• _INSTRUCTIONS TO FOLLOW_
In the forum thread about a waterless wash, copy the passage starting at "My thoughts were" and ending at "like before, really.", but write "stamina" in place of "patience".

• _EXCERPT_
##########

# I was brave today



## mpit (Sep 16, 2013)

and I tried a waterless wash on my new (to me) E92 M3.

It has been washed yesterday, but had build up quite a lot of crap.

My thoughts were that I plan to get an enhancement detail done at some point, so why not try this supposedly safe method before hand.

I used Meguiars Ultimate Waterless Wash and Wax.

I'm quite impressed, but you guys must have so much patience to do this. It seemed like it took forever!

I have no idea whether I made swirls, as A. it's hard to see on white, and B. I have no idea what the paint was like before, really.

Looks nice though!

_DSC6190.jpg by mikehiow, on Flickr

_DSC6191.jpg by mikehiow, on Flickr

_DSC6195.jpg by mikehiow, on Flickr

_DSC6198.jpg by mikehiow, on Flickr


----------



## f4780y (Jun 8, 2015)

Not a fan of white, but that's a great looking motor. Good job!


----------



## Tim662 (Aug 19, 2014)

Nice job.

I feel that good technique with the towels is key when waterless washing, and it can be done safely in many circumstances.


----------



## waqasr (Oct 22, 2011)

Good work, the first ever rinseless wash is always the scariest. Now though im very comfortable with it, you will find with time you'll get quicker at it. Also with white paint id be even more comfortable with is as it shows swirls alot less. My car has dark paint and ive been using rinseless for years with no noticeable increase in swirls.


----------



## A&J (Mar 4, 2015)

This beemer looks very nice.

As long as the car is not covered in dirt, waterless wash should be fine as it encapsulates dirt same as rinseless washes. Just be gentle when wipping off, and flip your towels to a fresh side every wipe and you should be fine. 

I would believe its scary to use a waterless wash but you just have to believe in the product to do its job.


----------



## ronwash (Mar 26, 2011)

Car looks fantastic,love the alloys.


----------



## dis (Feb 3, 2012)

that does look good!
keep up the good work.


----------



## bazz (May 15, 2007)

great job and nice looking bmw


----------

##########

• _EXCERPTED RECORDS_
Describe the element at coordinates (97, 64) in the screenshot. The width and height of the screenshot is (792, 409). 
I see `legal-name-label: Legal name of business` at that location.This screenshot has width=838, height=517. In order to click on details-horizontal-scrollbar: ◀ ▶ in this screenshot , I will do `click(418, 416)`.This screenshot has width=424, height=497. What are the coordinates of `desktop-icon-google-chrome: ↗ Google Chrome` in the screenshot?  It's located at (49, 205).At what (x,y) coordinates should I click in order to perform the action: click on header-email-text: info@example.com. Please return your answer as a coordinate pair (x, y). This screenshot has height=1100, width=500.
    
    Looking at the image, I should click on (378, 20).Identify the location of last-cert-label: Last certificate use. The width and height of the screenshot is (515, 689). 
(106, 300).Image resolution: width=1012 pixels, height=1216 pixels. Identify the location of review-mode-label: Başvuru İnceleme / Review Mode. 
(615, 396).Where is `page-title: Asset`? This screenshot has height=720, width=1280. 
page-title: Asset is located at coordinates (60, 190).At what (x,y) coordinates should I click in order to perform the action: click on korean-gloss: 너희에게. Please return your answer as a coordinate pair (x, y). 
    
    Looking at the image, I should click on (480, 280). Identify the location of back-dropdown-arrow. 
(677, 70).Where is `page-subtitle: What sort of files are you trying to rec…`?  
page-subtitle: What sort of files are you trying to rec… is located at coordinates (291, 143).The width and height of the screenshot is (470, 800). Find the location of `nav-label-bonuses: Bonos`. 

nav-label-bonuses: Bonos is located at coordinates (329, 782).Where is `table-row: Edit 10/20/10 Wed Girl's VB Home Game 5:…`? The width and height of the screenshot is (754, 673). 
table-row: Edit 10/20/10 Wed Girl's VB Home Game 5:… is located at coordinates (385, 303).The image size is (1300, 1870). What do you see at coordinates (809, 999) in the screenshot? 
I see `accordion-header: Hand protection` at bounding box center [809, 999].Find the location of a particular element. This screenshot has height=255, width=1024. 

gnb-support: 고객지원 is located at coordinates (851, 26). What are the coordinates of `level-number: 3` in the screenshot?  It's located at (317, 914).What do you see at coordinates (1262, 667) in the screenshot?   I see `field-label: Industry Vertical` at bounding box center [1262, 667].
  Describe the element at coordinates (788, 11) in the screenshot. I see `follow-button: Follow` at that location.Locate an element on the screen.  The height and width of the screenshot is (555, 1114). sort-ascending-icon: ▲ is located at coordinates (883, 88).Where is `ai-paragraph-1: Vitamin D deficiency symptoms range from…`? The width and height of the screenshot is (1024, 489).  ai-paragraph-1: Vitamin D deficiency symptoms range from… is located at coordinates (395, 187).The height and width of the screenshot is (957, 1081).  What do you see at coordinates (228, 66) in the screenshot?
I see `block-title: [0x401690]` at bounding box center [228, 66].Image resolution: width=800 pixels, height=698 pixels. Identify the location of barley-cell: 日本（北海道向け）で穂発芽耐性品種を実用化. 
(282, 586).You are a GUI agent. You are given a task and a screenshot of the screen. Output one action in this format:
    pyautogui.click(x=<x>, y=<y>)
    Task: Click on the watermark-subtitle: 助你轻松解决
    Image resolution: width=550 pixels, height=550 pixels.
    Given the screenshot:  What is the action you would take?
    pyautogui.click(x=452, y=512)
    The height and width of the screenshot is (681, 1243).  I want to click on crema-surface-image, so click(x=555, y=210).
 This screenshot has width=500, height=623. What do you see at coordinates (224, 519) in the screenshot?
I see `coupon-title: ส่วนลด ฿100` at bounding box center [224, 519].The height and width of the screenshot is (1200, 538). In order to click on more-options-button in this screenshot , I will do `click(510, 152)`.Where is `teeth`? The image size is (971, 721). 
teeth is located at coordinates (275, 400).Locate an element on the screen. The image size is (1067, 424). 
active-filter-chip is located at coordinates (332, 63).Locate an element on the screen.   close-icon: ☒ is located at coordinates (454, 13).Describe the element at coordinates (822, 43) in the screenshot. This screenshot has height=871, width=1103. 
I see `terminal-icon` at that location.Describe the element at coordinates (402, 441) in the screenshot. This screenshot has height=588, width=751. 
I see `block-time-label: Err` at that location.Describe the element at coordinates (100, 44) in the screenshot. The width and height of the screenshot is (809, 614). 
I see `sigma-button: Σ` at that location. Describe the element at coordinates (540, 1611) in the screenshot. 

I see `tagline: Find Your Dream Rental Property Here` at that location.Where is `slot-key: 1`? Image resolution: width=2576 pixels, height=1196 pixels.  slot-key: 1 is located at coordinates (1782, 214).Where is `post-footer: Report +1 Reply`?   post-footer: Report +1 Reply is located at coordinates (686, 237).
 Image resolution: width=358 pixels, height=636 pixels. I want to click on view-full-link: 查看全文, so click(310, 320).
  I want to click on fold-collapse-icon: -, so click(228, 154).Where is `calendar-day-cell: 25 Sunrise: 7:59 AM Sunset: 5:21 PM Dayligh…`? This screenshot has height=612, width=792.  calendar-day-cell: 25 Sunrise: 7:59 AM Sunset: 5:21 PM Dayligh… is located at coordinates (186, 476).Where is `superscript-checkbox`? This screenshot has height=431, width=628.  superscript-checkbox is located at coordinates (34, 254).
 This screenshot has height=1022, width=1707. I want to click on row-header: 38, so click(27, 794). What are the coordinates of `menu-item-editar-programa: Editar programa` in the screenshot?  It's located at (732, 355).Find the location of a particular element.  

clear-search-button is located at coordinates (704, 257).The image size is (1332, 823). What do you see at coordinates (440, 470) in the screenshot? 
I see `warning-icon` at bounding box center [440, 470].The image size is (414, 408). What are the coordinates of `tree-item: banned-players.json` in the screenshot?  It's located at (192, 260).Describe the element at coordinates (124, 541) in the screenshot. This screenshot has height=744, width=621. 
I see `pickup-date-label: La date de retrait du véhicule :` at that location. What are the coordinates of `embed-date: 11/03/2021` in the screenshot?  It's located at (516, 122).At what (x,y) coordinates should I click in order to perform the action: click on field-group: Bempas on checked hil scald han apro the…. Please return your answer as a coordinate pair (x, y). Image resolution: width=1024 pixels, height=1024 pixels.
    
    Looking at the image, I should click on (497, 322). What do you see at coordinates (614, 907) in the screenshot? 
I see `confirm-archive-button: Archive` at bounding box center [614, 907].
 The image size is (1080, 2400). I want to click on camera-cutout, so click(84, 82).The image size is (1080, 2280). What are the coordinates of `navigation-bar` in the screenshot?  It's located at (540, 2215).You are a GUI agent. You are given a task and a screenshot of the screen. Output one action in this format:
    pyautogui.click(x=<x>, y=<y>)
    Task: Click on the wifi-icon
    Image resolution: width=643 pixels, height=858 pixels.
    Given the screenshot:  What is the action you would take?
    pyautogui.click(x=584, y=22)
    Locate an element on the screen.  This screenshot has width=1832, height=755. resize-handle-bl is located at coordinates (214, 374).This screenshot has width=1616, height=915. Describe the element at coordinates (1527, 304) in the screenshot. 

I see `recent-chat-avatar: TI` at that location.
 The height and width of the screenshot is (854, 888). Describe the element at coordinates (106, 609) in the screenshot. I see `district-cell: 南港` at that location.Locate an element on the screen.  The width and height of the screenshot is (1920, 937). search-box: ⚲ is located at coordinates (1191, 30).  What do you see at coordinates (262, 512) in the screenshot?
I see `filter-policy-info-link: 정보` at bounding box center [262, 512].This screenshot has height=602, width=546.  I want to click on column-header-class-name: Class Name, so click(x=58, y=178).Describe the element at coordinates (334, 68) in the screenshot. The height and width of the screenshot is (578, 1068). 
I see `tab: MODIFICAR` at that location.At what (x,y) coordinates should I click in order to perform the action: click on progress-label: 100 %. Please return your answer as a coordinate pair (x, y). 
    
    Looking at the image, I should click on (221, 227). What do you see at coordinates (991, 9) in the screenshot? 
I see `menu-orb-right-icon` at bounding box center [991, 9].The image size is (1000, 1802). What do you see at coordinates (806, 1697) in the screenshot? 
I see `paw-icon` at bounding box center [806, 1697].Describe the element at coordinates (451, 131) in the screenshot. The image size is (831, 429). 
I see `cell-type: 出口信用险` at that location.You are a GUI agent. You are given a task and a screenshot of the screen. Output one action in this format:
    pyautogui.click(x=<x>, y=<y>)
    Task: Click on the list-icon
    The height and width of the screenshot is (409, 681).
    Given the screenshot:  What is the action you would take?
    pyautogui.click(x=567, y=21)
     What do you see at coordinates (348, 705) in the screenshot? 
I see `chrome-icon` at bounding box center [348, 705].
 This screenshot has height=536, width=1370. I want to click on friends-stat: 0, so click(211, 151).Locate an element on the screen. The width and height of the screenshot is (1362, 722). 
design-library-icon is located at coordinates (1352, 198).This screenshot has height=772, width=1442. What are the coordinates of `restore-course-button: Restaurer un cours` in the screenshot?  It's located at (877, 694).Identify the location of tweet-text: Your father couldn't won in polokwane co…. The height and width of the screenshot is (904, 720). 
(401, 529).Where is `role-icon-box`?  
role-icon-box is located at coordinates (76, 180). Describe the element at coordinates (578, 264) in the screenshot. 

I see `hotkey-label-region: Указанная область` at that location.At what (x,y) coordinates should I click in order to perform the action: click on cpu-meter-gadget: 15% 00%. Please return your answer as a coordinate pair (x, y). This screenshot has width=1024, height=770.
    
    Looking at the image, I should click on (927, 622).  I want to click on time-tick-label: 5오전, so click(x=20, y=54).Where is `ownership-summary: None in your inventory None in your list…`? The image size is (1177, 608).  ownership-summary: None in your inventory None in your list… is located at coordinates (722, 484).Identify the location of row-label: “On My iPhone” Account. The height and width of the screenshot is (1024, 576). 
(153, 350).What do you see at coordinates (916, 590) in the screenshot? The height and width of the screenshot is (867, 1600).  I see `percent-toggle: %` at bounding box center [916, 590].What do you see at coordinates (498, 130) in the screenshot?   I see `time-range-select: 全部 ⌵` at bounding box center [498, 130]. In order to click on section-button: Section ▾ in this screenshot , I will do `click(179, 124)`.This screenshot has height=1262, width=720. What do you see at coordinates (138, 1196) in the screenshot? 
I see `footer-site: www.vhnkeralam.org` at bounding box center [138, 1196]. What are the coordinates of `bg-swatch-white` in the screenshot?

##########

• _SOLUTION TO THIS EXERCISE_
My thoughts were that I plan to get an enhancement detail done at some point, so why not try this supposedly safe method before hand.

I used Meguiars Ultimate Waterless Wash and Wax.

I'm quite impressed, but you guys must have so much stamina to do this. It seemed like it took forever!

I have no idea whether I made swirls, as A. it's hard to see on white, and B. I have no idea what the paint was like before, really.